Evaluating 14C and 14C/10Be terrestrial age dating systems for meteorites using experimental data and model calculations

1Mohammad Tauseef,1Ingo Leya,2Jérôme Gattacceca,3Sönke Szidat,2Régis Braucher,4Pascal M. Kruttasch,4Anna Zappatini,2ASTER Team
Meteoritics & Planetary Science (in Press) Link to Article [https://doi.org/10.1111/maps.14355]
1Physics Institute, Space Research and Planetology, University of Bern, Bern, Switzerland
2CNRS, Aix Marseille Université, IRD, INRAE, CEREGE, Aix-en-Provence, France
3Department of Chemistry, Biochemistry and Pharmaceutical Sciences & Oeschger Center for Climate Change
Research, University of Bern, Bern, Switzerland
4Institute of Geological Sciences, University of Bern, Bern, Switzerland
Published by arrangment with John Wiley & Sons

This study presents a refined approach to determine 14C saturation activities and 14C/10Be saturation activity ratios in chondritic meteorites with the goal to improve terrestrial age dating.

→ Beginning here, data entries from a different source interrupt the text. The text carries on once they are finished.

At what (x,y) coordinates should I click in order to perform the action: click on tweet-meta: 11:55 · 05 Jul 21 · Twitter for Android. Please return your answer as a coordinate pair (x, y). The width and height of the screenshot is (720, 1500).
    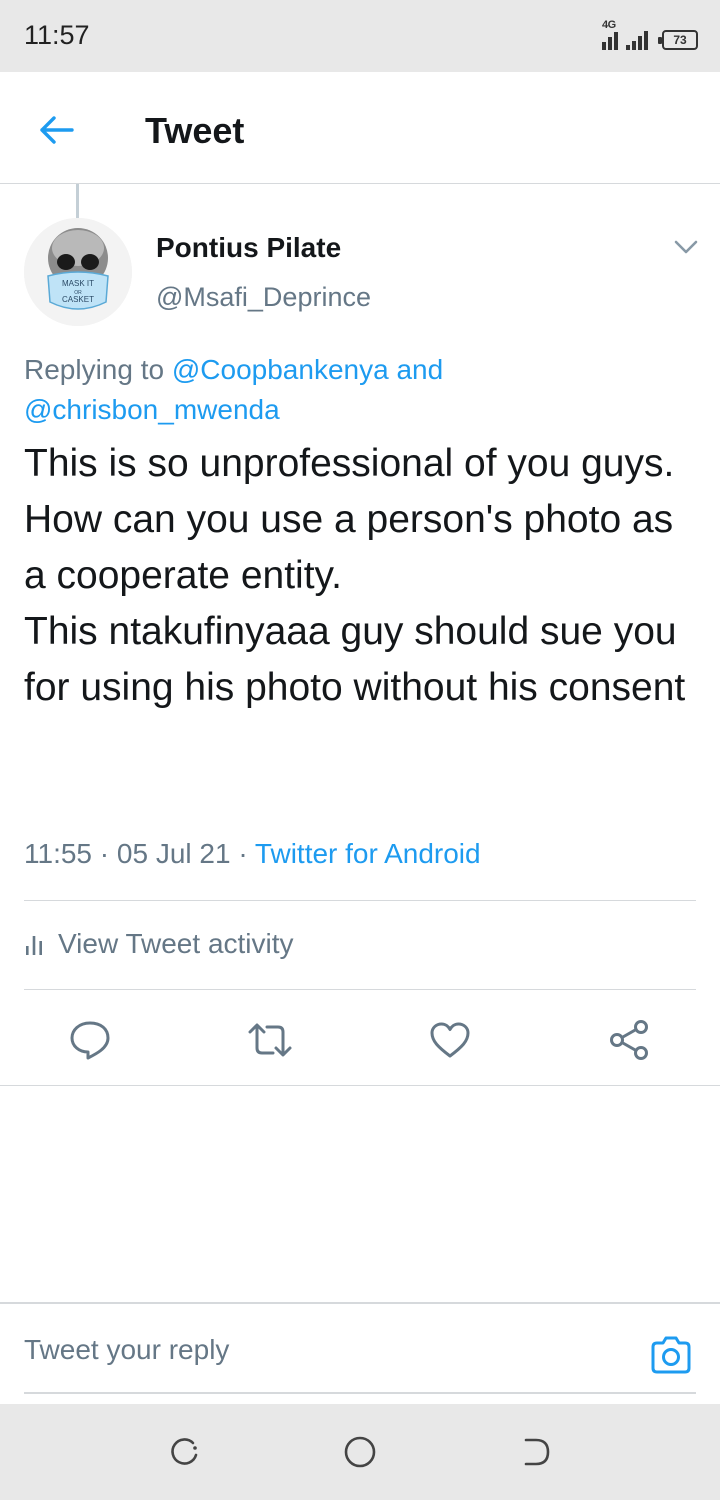
    Looking at the image, I should click on (252, 854).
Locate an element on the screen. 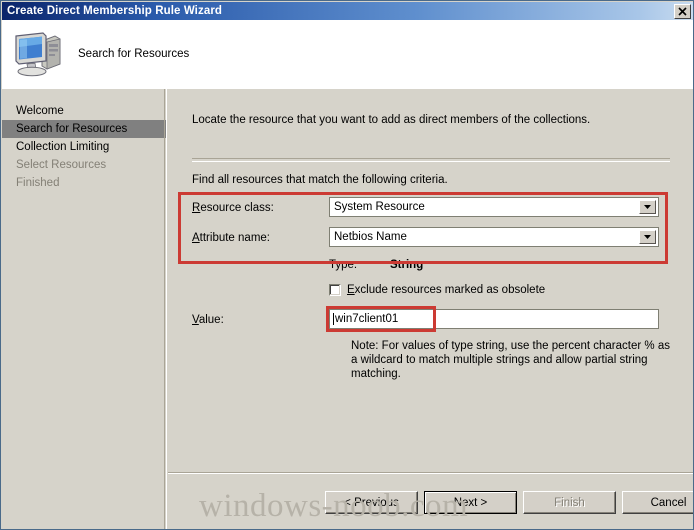 Image resolution: width=694 pixels, height=530 pixels. button-bar: < Previous Next > Finish Cancel is located at coordinates (430, 500).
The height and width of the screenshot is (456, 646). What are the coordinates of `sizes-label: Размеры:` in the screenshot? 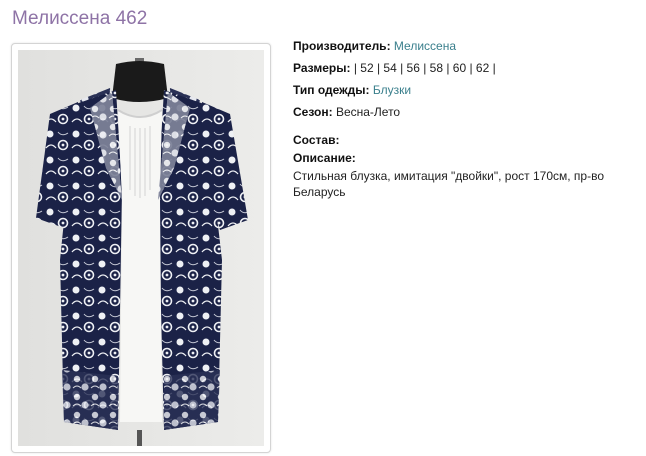 It's located at (322, 68).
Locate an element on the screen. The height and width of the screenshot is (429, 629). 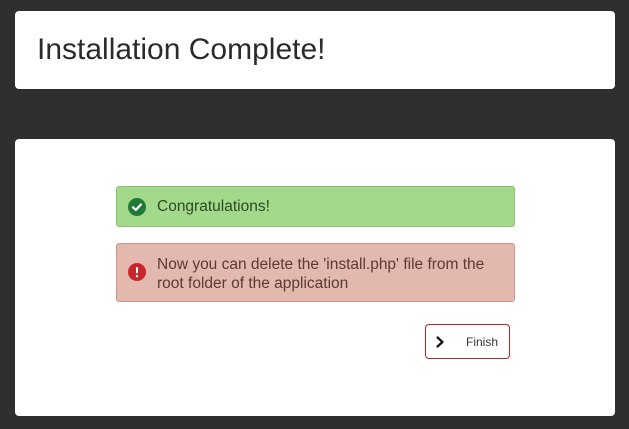
finish-button: Finish is located at coordinates (468, 342).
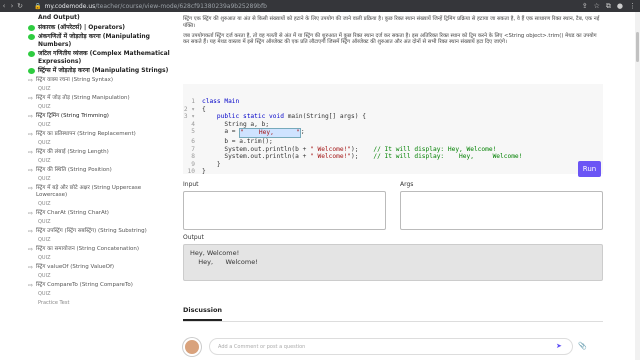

By combining new model calculations for 10Be, 14C, and cosmogenic (22Ne/21Ne)cos, along with experimental data from 17 freshly fallen chondrites, we established reliable correlations for 14C production rates and 14C/10Be production rate ratios as a function of (22Ne/21Ne)cos. The experimental data agree with the model calculations, and they fully confirm that 14C production rates and 14C/10Be production rate ratios depend on shielding. Constrained correlations describe the experimental data for all shielding conditions and all ordinary chondrites mostly within the uncertainties given by the model. The new correlations therefore provide a significant improvement compared to the earlier approaches, in which average meteorite-type-dependent 14C production rates and average 14C/10Be production rate ratios were assumed. Ignoring the shielding dependence introduces a size-dependent bias into the terrestrial age database. This study enables the determination of shielding-corrected 14C saturation activities and 14C/10Be production rate ratios to calculate shielding-corrected terrestrial ages for meteorites reducing or eliminating a size bias in the database. In addition, this novel approach enables to give reliable uncertainty estimates of within 15% for the 14C and 14C-10Be terrestrial ages.